Entre 6 et 7,5 tonnes de matière sèche
Dans des essais conduits en 2023 et 2024, trois types de sorgho ont été implantés le même jour. D’abord, le sorgho précoce (variétés Latte ou Piper) peut être pâturé à partir de 50 à 60 centimètres. Ensuite, le sorgho tardif (Octane) présente de meilleures valeurs alimentaires et doit être pâturé à partir de 60 à 80 centimètres. Enfin, le sorgho PPS (Monster PPS) est plus flexible car il ne monte pas en épis sous nos latitudes. Les chèvres de la ferme expérimentale caprine du Pradel ont ainsi pâturé alternativement les trois bandes de sorgho en passant trois à cinq jours dans chaque bande de précocités différentes.
Deux tours de pâturage ont été réalisés en juillet et septembre. Entre 6 et 7,5 TMS/ha ont été produits lors de ces deux années favorables, avec des pluies estivales mais sans irrigation ni fertilisation. Avec de 7,6 à 12,5 % de matière azotée totale, ces sorghos se sont montrés en dessous des attentes et des résultats précédents. Cependant, la valeur énergétique a été conforme aux attentes en affichant plus de 0,80 UFL/kg MS.

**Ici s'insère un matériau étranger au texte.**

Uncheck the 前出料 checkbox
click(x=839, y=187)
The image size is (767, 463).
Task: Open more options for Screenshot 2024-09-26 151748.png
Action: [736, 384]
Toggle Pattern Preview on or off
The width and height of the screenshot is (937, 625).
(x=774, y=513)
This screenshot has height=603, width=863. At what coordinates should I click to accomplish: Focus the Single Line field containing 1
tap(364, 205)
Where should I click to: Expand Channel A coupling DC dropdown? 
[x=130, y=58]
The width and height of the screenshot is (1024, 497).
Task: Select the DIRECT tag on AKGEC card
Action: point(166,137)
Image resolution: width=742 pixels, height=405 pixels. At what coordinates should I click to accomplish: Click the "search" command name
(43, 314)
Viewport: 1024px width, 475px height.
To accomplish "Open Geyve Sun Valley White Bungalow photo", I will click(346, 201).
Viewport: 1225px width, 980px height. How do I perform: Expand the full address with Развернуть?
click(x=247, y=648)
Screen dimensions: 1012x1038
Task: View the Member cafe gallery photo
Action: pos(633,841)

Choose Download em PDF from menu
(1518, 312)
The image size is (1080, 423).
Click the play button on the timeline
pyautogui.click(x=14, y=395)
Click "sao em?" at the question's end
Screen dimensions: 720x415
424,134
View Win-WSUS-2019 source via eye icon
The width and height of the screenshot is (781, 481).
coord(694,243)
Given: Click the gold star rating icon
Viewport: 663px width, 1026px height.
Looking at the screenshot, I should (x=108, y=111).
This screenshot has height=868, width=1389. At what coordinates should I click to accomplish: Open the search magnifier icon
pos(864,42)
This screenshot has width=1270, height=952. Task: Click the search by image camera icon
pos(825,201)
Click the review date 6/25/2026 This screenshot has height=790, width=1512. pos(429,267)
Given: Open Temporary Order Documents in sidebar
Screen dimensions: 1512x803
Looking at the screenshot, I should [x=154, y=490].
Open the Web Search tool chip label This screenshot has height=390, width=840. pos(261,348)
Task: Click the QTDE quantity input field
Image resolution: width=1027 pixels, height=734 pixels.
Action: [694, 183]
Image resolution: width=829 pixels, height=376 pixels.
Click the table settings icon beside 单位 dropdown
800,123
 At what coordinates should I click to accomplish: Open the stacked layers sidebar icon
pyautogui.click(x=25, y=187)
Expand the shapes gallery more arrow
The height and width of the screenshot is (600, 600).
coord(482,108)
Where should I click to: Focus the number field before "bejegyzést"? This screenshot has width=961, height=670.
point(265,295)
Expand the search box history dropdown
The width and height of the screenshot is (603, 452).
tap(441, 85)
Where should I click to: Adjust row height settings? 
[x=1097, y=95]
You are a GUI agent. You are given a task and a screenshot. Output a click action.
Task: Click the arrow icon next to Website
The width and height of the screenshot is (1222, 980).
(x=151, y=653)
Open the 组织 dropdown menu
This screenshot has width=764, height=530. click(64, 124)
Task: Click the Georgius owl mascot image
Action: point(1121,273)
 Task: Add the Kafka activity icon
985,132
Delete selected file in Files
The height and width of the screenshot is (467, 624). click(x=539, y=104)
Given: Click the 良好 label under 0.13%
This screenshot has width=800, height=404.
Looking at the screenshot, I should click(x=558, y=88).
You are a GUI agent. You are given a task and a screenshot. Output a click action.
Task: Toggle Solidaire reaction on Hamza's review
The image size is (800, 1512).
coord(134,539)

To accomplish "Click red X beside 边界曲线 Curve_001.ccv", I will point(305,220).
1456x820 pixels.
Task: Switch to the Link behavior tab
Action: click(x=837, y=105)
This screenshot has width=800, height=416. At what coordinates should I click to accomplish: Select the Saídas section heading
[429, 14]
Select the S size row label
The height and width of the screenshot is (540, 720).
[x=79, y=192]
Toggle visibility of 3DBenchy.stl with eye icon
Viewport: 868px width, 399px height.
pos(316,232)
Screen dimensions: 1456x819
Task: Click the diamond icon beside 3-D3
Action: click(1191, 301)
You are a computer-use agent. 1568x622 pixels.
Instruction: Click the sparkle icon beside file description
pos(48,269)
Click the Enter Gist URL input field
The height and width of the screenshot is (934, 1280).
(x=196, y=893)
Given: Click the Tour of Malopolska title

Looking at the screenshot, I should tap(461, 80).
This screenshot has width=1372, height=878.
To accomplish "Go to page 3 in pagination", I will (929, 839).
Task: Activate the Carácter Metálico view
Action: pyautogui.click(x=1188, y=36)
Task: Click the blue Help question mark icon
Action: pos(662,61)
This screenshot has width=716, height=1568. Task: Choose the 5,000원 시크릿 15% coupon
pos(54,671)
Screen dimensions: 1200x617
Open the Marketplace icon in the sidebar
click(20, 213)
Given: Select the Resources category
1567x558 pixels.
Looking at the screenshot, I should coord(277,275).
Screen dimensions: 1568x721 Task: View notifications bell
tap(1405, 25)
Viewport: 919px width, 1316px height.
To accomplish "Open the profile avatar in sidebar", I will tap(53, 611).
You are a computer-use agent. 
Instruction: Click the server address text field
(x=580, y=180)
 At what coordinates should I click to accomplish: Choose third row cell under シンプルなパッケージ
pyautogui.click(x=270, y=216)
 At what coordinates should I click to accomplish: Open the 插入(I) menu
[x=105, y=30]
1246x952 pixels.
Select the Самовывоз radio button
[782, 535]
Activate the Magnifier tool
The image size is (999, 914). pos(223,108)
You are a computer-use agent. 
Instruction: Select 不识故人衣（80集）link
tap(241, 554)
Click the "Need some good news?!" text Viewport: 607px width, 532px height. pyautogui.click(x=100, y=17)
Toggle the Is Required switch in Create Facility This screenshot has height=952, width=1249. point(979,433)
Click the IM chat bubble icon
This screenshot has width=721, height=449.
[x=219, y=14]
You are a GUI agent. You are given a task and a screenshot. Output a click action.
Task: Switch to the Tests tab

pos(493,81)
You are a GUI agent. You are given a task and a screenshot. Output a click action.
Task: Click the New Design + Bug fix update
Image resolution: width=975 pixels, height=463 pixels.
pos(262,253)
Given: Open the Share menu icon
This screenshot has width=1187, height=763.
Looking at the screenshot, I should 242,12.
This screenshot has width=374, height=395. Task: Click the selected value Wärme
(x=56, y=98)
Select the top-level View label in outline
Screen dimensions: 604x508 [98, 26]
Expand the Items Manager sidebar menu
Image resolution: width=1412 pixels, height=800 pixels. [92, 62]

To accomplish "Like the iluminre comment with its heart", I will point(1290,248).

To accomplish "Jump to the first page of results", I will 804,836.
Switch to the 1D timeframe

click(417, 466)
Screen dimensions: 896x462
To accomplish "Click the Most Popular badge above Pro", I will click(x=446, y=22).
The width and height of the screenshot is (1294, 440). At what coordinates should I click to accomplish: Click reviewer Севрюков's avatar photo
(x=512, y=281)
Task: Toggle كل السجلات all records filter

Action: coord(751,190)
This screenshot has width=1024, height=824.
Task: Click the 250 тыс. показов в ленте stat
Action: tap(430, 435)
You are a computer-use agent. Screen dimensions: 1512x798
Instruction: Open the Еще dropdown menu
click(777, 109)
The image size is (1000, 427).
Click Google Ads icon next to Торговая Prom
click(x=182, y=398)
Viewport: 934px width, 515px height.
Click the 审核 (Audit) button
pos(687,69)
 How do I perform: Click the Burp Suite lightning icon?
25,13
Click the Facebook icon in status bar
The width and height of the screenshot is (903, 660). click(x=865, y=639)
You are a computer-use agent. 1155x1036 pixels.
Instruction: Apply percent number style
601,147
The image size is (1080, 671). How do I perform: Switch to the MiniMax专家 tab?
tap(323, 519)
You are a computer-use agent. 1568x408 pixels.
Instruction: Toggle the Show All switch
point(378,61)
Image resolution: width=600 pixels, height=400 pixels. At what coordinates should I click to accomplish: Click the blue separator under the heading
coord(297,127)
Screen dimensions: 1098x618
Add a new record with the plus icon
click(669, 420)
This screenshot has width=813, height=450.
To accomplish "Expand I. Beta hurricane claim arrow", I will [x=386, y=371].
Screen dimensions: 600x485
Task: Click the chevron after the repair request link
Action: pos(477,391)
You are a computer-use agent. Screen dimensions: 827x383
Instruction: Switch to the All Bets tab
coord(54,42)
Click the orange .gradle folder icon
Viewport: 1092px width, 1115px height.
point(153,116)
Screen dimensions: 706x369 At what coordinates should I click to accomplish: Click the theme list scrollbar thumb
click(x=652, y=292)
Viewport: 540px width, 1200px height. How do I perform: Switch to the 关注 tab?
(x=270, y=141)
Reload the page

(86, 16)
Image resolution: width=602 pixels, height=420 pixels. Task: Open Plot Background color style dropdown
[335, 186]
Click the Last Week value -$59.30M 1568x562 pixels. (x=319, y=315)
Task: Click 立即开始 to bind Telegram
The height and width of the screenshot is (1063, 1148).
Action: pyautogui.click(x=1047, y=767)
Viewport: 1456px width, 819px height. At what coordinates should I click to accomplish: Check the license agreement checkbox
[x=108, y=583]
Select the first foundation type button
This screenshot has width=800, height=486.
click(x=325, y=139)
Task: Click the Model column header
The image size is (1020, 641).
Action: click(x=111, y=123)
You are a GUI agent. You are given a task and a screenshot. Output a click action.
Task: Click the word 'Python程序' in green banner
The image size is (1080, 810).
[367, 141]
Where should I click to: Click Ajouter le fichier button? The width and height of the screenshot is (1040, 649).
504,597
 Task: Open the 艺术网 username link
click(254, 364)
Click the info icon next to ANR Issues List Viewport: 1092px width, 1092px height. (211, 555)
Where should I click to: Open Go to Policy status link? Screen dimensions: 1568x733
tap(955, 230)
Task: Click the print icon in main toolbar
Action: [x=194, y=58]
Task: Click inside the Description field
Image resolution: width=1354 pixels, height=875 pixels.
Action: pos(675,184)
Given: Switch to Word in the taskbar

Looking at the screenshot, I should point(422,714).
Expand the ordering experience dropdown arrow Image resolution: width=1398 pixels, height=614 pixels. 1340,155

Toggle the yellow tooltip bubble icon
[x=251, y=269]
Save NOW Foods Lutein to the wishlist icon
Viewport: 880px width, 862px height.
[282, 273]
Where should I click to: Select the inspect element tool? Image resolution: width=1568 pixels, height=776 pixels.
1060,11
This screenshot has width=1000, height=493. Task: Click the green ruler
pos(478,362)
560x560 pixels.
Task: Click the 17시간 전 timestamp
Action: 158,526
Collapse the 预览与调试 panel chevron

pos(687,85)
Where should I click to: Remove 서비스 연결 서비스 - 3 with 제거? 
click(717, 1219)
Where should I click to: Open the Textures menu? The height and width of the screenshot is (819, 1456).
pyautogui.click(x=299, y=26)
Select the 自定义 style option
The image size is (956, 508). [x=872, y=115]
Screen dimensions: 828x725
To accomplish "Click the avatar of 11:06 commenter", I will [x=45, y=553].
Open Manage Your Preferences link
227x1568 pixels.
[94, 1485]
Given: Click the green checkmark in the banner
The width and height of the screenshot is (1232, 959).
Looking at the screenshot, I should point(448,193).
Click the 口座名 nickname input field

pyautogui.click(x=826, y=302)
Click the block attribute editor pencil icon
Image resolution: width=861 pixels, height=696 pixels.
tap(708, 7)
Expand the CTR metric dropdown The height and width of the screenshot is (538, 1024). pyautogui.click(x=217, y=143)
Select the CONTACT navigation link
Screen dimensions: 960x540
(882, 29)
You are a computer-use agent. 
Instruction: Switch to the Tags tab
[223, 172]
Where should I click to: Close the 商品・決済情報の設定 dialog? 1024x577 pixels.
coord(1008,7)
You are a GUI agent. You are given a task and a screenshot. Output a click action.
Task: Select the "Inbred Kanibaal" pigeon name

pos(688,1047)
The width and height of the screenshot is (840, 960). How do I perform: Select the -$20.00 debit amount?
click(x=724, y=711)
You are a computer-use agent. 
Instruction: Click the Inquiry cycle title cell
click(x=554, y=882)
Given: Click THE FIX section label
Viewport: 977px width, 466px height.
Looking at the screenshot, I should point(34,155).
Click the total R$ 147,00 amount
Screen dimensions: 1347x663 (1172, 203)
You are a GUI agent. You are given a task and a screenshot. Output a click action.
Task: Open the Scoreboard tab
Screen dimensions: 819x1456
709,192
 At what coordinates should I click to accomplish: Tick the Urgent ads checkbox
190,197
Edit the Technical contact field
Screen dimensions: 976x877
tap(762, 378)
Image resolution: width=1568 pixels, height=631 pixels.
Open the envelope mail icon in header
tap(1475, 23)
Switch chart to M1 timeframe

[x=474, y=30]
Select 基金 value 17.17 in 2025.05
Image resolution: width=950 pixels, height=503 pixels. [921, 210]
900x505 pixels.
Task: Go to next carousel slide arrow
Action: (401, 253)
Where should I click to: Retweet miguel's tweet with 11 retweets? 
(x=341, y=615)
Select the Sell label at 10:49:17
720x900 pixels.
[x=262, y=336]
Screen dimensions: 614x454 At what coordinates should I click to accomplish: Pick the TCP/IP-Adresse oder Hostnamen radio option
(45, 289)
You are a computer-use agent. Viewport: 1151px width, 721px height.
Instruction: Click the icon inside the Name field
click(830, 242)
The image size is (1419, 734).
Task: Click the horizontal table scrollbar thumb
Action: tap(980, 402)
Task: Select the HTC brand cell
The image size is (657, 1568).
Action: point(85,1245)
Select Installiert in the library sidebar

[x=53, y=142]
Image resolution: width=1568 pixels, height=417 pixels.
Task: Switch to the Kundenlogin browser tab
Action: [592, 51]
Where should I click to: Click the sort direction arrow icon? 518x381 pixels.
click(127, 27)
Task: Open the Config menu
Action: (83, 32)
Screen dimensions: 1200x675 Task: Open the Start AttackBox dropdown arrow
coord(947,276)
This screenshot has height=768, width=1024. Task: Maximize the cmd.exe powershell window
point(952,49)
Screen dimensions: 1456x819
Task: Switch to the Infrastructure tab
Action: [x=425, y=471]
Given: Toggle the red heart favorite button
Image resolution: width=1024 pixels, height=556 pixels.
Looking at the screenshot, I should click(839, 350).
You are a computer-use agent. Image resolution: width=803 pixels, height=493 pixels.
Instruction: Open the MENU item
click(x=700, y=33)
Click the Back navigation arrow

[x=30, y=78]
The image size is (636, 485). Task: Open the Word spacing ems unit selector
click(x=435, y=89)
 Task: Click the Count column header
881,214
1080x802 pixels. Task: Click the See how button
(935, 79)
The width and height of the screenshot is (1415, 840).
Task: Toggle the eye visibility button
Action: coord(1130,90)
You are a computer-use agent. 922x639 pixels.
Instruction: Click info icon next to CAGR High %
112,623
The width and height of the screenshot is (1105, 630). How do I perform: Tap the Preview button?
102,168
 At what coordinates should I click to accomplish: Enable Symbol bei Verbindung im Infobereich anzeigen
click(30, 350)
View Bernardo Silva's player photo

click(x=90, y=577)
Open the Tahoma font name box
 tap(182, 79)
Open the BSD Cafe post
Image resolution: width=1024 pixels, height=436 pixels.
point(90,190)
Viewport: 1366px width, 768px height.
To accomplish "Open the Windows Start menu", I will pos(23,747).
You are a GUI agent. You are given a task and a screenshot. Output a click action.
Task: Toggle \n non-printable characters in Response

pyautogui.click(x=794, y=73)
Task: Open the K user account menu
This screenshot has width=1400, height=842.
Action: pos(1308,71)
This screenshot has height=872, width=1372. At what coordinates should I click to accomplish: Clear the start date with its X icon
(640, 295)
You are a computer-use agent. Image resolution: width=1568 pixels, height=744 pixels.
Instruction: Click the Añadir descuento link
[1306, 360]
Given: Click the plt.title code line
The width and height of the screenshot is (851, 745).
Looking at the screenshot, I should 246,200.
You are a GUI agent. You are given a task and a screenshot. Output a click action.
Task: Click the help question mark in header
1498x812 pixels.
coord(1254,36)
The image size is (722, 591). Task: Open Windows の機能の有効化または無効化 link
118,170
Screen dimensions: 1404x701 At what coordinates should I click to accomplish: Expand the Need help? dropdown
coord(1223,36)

13 à 22 jours de pâturage pour cent chèvres avec un hectare
De vraies différences de comportement ont été observées entre les sorghos. Ainsi, les variétés Piper et Octane ont présenté un décalage de pousse qui a permis de les pâturer au stade optimum. Au final, avec des conditions météorologiques favorables, ce dispositif a permis de nourrir pendant 13 jours un équivalent de 100 chèvres par hectare en 2023 et pendant 22 jours en 2024. Le sorgho pâturé a ainsi fourni de 50 à 83 % de la ration fourragère avec 1,1 à 2 kg de matière sèche ingérés par chèvre pour environ six heures de pâturage. Le décalage de précocité a permis bien souvent que les chèvres entrent sur la parcelle quand le sorgho ne dépassait pas un mètre de haut.
Des règles pour bien pâturer le sorgho
Au pâturage, le sorgho se pilote avec un mètre ! Il faut le pâturer à partir d’une certaine hauteur – 50 à 80 centimètres suivant les types – pour éviter sa toxicité à la dhurrine. Mais il ne faut pas non plus le pâturer trop haut car il perd rapidement de la valeur alimentaire et le gaspillage risque d’augmenter notablement. Au-dessus de 1,20 à 1,50 mètre, les chèvres vont gaspiller, voire ne vont plus explorer, la parcelle. Pour ne pas se faire dépasser par le sorgho qui pousse très vite, il est conseillé de limiter les surfaces implantées. Un repère d’un hectare pour 100 chèvres pour une semaine de pâturage est un bon indicateur pour débuter puis à adapter à son contexte pédoclimatique. Le sorgho multicoupe repousse en quelques semaines suivant les conditions climatiques. Un passage de broyeur haut (10-15 cm) peut être souhaitable si beaucoup de tiges demeurent après le passage des chèvres. Au pâturage, il est conseillé de diviser la parcelle en paddocks. Mais il reste compliqué d’atteindre 100 % de la ration fourragère en sorgho car il est difficile d’atteindre les dix heures de pâturage à cause de la chaleur en été puis de la diminution de la durée du jour en automne.